Dennoch: man muss in Mosul nur wenige Straßen weiter gehen um zu sehen, dass die Hoffnungen des Bischofs kein Hirngespinst sind. Auf einem großen, von Mauern umfriedeten Gelände stehen vier Kirchen: eine armenische, eine syrisch-orthodoxe und zwei syrisch-katholische. Es braucht einige Zeit und mehrere Anrufe, bis den Gästen aus Bayern der Zugang hier gewährt wird. Es ist eine große Baustelle: Arbeiter, Ingenieure, Maschinen: hier wird intensiv gearbeitet. Das Gelände war das Hauptquartier des sog. Islamischen Staates während seiner Schreckensherrschaft. Das Nebengebäude einer der Kirchen hatten sie zum Gefängnis gemacht. Die Metallplatten, mit denen die Herrscher des IS die Gefängniszellen zugenagelt hatten sind noch an den Fenstern, jetzt leicht aufgebogen. Als der Papst bei seinem Irakbesuch vor drei Jahren hier auf dem Platz vor den Kirchen eine Messe gefeiert hat, saß er noch zwischen Ruinen.  Jetzt aber werden zunächst zwei der vier Kirchen renoviert. „Revive the spirit of Mosul“ liest man auf Englisch und Arabisch unter dem Logo der unesco auf den gelben Jacken der hier Arbeitenden. Das ist das Zeichen, das wir geben wollen, sagt Anas, ein junger Ingenieur aus Mosul, der betont, dass er Muslim ist. „Die Vereinigten Arabischen Emirate fördern das Projekt und Muslime aus Mosul bauen diese Kirchen wieder auf.

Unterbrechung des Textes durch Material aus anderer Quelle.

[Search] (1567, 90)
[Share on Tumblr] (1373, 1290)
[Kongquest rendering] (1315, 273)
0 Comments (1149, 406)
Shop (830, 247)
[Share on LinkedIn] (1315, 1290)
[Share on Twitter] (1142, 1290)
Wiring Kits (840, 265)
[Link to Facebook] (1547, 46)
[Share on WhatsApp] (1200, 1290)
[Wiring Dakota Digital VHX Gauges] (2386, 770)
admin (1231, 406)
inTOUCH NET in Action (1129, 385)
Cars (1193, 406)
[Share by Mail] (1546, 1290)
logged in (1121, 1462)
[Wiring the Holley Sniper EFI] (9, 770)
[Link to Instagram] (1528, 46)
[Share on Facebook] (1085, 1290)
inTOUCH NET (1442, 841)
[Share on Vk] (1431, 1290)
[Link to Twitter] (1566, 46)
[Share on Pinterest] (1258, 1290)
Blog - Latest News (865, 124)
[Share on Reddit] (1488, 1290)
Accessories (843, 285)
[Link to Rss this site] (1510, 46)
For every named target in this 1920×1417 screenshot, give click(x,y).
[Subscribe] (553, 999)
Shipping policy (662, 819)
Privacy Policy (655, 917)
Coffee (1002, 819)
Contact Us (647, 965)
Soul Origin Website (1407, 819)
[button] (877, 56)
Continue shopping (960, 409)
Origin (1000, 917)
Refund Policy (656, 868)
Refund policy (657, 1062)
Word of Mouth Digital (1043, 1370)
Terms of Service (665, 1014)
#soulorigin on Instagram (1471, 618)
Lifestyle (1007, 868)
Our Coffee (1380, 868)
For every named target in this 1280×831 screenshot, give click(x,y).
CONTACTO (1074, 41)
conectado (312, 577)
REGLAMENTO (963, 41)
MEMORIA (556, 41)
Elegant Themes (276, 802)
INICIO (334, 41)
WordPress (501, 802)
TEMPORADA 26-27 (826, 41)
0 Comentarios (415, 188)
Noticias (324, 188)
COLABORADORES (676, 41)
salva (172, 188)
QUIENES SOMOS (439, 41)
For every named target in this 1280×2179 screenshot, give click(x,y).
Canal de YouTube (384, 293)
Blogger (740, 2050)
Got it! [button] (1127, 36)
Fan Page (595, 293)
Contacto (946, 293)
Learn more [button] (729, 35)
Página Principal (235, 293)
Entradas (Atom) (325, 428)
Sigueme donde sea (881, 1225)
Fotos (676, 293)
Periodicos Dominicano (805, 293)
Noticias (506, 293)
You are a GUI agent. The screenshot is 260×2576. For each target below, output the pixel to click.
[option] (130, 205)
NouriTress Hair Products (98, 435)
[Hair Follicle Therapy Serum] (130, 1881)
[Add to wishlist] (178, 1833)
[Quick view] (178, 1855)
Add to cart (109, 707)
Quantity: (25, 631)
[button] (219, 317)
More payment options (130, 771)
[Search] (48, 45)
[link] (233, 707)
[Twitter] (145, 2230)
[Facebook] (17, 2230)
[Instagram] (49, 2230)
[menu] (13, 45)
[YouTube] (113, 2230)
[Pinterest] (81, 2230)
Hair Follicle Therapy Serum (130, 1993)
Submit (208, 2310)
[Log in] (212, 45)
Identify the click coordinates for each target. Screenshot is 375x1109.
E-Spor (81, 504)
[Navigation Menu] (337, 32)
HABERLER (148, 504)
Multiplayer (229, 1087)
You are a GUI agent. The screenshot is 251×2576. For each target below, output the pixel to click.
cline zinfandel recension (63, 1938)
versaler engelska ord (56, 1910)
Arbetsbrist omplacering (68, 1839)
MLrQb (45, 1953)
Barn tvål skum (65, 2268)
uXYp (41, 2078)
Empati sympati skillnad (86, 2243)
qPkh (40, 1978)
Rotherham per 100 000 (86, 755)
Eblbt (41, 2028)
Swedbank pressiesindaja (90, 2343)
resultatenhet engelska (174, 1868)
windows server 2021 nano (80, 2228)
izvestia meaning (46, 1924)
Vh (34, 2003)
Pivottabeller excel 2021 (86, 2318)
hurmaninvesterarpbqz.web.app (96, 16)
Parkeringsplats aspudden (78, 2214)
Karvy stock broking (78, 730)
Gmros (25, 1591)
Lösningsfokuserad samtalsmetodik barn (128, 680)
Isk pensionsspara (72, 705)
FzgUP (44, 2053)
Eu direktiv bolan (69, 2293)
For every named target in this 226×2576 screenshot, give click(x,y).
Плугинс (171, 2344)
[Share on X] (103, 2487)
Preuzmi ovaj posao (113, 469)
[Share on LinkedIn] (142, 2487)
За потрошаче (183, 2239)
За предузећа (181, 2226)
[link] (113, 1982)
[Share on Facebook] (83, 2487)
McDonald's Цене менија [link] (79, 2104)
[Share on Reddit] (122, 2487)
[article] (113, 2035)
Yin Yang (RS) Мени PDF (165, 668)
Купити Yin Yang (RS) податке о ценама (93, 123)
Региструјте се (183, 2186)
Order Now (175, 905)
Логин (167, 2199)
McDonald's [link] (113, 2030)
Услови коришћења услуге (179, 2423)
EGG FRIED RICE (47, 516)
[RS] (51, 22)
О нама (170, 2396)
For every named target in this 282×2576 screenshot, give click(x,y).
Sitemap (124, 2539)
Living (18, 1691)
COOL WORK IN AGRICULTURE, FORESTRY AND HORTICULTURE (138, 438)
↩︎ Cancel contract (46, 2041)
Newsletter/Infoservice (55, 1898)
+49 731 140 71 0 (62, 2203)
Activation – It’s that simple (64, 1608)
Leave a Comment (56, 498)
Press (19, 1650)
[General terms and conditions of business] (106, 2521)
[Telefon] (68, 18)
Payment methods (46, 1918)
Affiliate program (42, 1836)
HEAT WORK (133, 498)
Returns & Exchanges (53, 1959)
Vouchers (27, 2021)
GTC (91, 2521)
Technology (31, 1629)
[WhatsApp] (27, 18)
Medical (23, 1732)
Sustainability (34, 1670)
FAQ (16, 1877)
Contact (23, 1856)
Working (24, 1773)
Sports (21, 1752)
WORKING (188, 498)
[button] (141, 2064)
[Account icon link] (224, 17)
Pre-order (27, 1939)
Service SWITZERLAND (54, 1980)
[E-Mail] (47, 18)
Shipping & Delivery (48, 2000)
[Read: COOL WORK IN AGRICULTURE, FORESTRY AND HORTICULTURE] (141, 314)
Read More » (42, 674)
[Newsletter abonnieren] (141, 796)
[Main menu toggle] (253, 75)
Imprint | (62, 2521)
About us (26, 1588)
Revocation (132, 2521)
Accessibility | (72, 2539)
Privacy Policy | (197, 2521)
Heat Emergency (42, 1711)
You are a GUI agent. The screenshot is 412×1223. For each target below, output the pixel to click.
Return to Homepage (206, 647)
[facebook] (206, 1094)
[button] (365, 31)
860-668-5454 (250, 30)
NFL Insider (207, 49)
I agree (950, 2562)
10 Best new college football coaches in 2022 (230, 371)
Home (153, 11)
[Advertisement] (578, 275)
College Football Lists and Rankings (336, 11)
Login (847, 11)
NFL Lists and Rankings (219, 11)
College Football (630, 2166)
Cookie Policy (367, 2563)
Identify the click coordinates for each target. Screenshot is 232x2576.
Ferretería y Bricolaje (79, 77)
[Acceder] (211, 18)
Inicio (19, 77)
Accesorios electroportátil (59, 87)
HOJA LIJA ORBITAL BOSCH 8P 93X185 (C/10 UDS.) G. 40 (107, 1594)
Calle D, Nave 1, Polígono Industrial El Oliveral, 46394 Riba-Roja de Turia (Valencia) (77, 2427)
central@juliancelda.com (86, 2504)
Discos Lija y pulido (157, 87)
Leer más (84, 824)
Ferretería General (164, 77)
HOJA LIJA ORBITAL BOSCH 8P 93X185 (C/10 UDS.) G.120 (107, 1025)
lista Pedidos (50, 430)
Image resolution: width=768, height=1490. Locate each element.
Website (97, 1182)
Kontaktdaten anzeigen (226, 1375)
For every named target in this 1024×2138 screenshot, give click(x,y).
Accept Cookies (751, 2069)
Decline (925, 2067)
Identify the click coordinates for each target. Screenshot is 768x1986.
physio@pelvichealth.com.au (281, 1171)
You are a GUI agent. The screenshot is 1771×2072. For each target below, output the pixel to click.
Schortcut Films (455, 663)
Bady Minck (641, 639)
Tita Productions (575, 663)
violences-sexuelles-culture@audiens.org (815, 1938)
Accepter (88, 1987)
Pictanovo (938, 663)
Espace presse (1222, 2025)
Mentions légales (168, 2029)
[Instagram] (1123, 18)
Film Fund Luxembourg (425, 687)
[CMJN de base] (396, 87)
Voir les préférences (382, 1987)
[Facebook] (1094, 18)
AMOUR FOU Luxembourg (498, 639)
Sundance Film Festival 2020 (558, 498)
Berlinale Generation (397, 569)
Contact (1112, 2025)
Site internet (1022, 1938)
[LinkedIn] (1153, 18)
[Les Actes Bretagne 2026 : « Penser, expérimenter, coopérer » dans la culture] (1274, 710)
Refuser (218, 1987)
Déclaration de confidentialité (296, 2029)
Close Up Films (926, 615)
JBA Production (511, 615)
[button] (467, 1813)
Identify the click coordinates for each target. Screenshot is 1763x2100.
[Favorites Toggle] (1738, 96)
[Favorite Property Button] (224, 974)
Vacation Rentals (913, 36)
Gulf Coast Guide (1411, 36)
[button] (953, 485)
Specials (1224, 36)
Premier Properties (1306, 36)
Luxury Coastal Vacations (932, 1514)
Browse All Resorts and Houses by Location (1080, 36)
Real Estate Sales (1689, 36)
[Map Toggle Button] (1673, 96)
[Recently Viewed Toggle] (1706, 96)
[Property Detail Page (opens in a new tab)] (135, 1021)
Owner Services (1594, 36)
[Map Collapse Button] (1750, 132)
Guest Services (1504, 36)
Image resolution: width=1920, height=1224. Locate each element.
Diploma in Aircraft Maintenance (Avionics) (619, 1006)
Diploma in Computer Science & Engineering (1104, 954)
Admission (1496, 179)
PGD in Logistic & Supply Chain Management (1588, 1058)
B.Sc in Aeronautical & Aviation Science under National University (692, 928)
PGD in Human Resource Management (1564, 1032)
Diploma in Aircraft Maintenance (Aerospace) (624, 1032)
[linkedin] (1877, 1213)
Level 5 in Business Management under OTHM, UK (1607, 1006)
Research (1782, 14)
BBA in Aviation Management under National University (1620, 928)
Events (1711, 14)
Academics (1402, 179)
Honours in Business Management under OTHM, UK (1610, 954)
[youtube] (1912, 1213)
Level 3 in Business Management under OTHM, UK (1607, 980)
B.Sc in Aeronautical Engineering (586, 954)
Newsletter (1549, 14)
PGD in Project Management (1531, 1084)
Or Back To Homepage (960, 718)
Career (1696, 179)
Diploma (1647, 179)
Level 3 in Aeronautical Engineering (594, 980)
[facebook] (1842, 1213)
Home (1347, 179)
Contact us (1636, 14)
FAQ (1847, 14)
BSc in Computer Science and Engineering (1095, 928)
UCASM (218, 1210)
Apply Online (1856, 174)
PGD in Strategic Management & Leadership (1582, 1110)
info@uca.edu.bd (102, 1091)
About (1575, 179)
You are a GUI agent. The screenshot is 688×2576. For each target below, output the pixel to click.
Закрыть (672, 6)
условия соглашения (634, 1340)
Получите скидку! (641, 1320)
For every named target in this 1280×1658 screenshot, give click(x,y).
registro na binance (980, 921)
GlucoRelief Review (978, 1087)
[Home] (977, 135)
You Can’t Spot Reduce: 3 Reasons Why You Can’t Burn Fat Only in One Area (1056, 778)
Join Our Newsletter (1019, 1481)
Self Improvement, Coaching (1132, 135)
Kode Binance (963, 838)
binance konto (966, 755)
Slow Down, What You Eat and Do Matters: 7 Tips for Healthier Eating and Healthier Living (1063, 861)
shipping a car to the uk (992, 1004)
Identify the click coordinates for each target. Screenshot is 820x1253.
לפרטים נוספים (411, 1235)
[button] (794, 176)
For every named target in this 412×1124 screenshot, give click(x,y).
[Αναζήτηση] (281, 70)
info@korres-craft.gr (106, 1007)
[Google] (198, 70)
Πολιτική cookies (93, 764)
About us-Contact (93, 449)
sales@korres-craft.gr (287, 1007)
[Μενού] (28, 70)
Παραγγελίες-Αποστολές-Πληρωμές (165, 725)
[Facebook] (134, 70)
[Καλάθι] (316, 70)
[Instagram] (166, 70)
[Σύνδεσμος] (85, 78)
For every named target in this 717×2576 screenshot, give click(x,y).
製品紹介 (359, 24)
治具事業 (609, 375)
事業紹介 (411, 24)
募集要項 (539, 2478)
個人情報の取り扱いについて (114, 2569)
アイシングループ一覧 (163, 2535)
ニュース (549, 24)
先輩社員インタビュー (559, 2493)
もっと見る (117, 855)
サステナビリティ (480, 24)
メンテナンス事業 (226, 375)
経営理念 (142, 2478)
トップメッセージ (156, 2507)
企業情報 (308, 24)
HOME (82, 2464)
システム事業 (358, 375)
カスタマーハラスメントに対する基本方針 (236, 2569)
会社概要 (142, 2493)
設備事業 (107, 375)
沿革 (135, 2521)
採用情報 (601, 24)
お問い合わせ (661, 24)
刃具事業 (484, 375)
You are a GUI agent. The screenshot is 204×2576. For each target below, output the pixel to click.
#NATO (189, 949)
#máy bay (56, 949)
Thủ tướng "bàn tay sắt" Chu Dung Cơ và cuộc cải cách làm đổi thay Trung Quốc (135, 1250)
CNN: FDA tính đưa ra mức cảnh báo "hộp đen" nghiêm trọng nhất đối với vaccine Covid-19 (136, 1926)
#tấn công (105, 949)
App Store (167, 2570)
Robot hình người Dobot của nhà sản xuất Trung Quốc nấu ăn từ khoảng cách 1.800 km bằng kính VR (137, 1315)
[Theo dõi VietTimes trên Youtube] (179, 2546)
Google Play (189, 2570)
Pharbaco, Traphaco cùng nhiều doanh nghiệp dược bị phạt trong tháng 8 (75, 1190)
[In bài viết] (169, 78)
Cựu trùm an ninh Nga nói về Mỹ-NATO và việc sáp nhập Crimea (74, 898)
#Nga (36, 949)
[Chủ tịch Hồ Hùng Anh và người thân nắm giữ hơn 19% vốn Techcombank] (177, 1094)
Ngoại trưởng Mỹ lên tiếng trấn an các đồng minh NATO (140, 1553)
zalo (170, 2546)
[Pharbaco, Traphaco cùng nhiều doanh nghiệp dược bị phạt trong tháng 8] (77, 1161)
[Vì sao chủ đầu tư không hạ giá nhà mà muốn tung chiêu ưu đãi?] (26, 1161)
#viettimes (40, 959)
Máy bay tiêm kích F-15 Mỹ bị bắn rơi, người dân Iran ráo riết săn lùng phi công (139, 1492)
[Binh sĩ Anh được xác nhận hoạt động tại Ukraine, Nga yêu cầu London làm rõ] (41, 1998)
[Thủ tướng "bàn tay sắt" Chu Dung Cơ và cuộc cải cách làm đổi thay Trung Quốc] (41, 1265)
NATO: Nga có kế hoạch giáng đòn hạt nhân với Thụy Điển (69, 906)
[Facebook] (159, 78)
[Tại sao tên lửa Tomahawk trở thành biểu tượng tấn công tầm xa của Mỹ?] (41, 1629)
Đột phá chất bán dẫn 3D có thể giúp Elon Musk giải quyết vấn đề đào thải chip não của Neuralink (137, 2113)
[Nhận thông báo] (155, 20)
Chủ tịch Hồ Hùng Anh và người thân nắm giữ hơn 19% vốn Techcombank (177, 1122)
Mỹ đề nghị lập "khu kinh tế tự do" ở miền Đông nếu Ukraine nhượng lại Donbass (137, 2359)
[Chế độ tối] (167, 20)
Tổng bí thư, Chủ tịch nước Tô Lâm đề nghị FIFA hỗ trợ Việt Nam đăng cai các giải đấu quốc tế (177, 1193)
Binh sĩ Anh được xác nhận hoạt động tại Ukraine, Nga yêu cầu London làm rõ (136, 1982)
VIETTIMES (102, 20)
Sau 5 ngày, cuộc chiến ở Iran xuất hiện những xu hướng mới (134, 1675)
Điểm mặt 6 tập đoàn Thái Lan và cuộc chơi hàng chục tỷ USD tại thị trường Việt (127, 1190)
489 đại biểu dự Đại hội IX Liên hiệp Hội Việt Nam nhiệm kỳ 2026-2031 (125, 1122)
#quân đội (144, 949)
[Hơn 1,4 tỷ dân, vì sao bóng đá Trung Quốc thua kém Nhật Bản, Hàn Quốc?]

Das ist der Geist von Mosul, den wir wieder beleben wollen!“ In drei Monaten soll die Kirche fertig sein, an der er gerade mit seinem Team arbeitet. Es sieht so aus, als werde sie viel schöner, als sie zuvor gewesen ist. Auch die historische Al-Nuri-Moschee aus dem 12. Jahrhundert wird im Rahmen dieses Projekts wieder aufgebaut, in der Abu Bakr al Baghdadi im Sommer 2014 das Kalifat der Dschihadisten ausgerufen hat. Es wird sich erst noch erweisen müssen, wie die Menschen in Mosul diesen Neuanfang nutzen, ob die heutigen Bewohner des alten Ninive wirklich umkehren und neu beginnen. 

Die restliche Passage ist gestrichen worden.